WHAT TO DO: Copy nothing from the entries below except the lines from the one containing "You are a computer-use" through the one containing "Instruction: Click the top center crop handle", and copy those exactly.

RECORDS PROVIDED:
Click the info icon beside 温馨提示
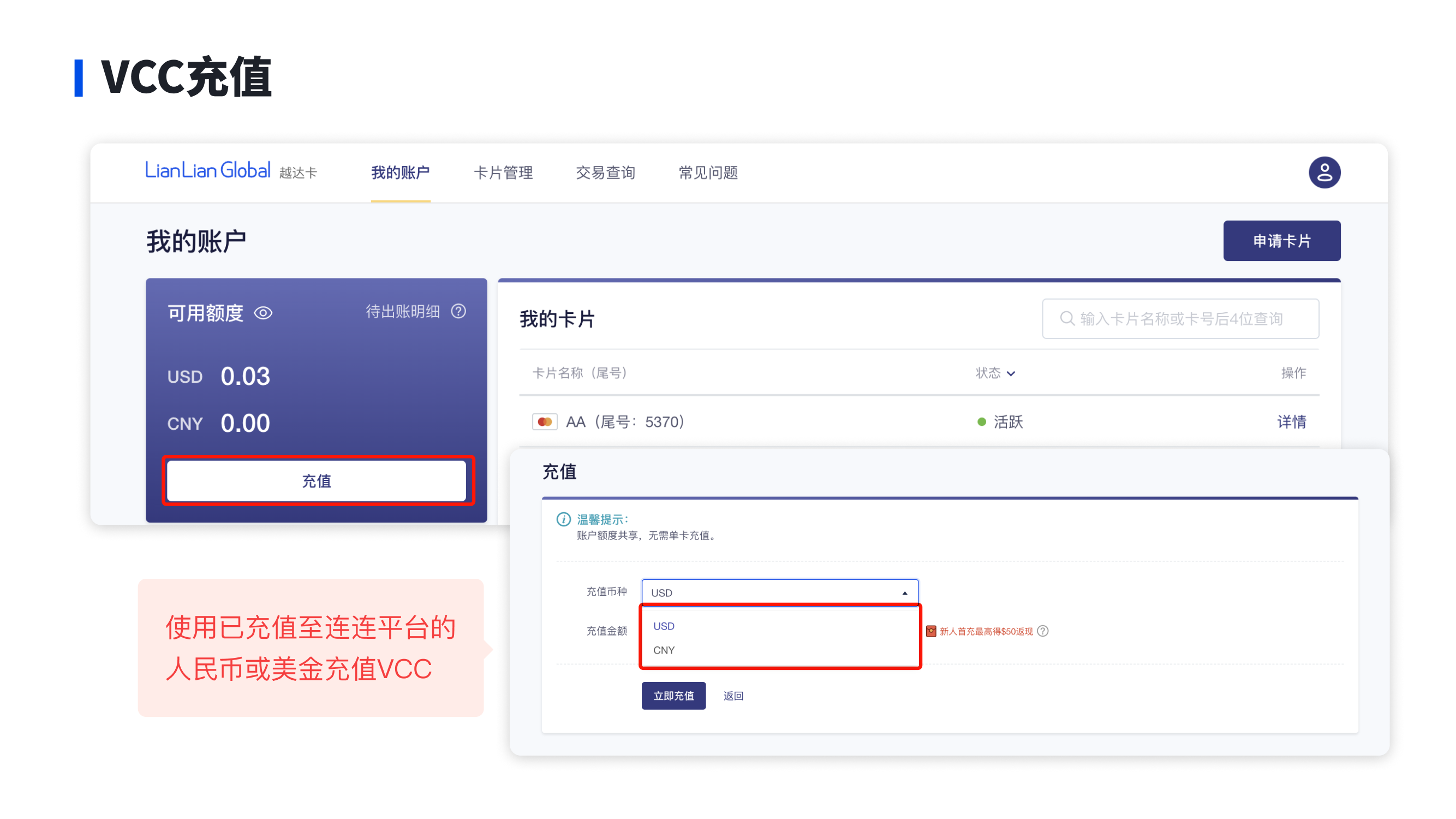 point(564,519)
==
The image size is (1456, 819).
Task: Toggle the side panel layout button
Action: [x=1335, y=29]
---
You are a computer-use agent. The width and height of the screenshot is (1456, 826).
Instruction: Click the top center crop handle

SOLUTION TO THIS TASK:
You are a computer-use agent. The width and height of the screenshot is (1456, 826).
Instruction: Click the top center crop handle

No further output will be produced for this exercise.